A tour de rôle, toutes l’incitèrent à les rejoindre. En descendant les quelques marches, Félicien se rendit compte qu’il les connaissait très bien et qu’elles avaient toutes un point commun… ce
n’était nullement leur coiffe ni leur tablier bien que ces objets fussent identiques mais chose très surprenante… qu’elles auraient dû être allongées dans leur tombe au cimetière…

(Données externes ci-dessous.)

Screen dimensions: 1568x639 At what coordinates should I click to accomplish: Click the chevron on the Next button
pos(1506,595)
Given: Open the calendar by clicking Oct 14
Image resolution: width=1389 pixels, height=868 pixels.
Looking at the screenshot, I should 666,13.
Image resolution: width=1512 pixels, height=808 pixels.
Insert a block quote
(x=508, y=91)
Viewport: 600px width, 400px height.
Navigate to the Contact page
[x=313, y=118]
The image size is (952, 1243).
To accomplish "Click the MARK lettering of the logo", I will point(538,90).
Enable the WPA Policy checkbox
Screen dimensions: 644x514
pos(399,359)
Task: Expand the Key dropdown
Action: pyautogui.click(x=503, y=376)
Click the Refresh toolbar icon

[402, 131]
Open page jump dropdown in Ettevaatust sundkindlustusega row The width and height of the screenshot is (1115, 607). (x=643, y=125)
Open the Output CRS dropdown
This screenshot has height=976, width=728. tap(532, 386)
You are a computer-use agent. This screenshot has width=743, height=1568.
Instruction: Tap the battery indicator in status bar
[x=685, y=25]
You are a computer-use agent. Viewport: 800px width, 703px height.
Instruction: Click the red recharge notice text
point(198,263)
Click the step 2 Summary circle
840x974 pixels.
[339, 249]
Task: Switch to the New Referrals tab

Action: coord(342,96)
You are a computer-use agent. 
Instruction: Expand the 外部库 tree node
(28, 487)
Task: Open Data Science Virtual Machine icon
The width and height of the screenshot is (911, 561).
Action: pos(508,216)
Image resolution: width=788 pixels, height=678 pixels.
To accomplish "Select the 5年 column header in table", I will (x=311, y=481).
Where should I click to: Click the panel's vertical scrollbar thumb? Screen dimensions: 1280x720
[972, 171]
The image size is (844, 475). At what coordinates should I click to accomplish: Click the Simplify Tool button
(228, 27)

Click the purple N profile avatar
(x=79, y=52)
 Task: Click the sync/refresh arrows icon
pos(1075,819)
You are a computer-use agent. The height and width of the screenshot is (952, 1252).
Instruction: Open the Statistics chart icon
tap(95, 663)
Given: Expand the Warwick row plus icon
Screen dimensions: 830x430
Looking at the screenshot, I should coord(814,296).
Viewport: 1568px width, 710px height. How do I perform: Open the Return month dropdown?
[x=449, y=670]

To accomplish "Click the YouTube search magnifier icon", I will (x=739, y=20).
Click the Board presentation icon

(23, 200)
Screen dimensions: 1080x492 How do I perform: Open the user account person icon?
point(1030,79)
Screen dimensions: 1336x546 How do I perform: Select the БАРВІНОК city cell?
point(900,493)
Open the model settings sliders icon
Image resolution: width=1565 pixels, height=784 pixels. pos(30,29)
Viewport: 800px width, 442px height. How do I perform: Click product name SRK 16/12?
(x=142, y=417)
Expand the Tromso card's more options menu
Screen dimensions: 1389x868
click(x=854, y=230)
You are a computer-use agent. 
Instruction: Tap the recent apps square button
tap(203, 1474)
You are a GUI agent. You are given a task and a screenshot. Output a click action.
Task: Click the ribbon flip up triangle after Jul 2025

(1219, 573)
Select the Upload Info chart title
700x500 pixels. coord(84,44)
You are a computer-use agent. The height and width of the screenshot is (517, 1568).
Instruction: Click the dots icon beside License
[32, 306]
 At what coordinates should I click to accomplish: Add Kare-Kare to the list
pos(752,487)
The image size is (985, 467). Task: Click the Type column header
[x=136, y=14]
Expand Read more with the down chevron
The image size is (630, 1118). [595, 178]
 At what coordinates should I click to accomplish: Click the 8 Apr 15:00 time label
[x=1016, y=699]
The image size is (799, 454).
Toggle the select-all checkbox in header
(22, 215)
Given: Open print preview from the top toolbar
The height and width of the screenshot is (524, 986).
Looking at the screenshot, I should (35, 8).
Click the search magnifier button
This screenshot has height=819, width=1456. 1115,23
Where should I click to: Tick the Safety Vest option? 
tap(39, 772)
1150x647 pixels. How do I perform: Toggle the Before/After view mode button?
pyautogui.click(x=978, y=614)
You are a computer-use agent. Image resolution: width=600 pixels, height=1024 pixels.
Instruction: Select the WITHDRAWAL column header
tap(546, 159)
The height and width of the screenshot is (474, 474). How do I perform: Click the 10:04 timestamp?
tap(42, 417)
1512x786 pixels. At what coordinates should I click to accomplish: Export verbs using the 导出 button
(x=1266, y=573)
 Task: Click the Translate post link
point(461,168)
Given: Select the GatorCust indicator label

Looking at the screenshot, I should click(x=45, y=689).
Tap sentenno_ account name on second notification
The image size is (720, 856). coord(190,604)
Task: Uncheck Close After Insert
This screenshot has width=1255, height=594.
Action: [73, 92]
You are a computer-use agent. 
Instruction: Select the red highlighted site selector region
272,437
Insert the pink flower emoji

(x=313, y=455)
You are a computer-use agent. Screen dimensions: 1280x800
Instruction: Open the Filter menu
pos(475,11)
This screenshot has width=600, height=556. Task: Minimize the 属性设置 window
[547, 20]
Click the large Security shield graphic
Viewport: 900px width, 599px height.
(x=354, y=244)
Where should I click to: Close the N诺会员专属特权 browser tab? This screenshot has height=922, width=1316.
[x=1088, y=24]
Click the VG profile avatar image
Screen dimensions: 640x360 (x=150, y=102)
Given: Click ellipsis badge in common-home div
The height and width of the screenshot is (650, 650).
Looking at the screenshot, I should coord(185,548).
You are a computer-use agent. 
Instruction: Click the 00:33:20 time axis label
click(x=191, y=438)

Tandis que les onze laveuses l’entouraient, il se mit à les regarder les unes après les autres ; la première était une ancienne voisine qu’il avait découverte gisant au fond d’un puits, la seconde était
une cousine mortellement piétinée par un boeuf, sa belle-soeur empoisonnée par le venin d’une vipère aspic était la troisième, la quatrième se trouvait être une amie d’enfance qui avait exercé le métier de repasseuse de coiffes morte étouffée par une piqûre de frelon à la gorge, la cinquième n’était autre que sa soeur aînée également la femme du cordonnier qu’un mal mystérieux avait
emportée à 28 ans, la sixième la patronne d’un café avait trépassé lors de l’épidémie de grippe espagnole qui avait sévi dans la région, il soupira devant la septième sa soeur cadette décédée
tragiquement foudroyée un jour d’orage, la huitième son ancienne promise qui avait préféré épouser un riche propriétaire terrien qui la frappait tous les jours. Elle finit par succomber sous les coups du mari violent. La neuvième sa soeur benjamine s’était suicidée mais Félicien en ignorait la raison, la dixième sa fille aînée tuée accidentellement un jour des foins en tombant de la charrette et la
onzième, très chère à son coeur et qui l’avait interpellé, sa femme morte de chagrin après avoir perdu son fils en le mettant au monde. Il réalisa qu’il avait en face de lui les lavandières de nuit qui
lavaient leur linceul. Connaissant la sinistre légende, il tordit le linge dans le même sens qu’elles.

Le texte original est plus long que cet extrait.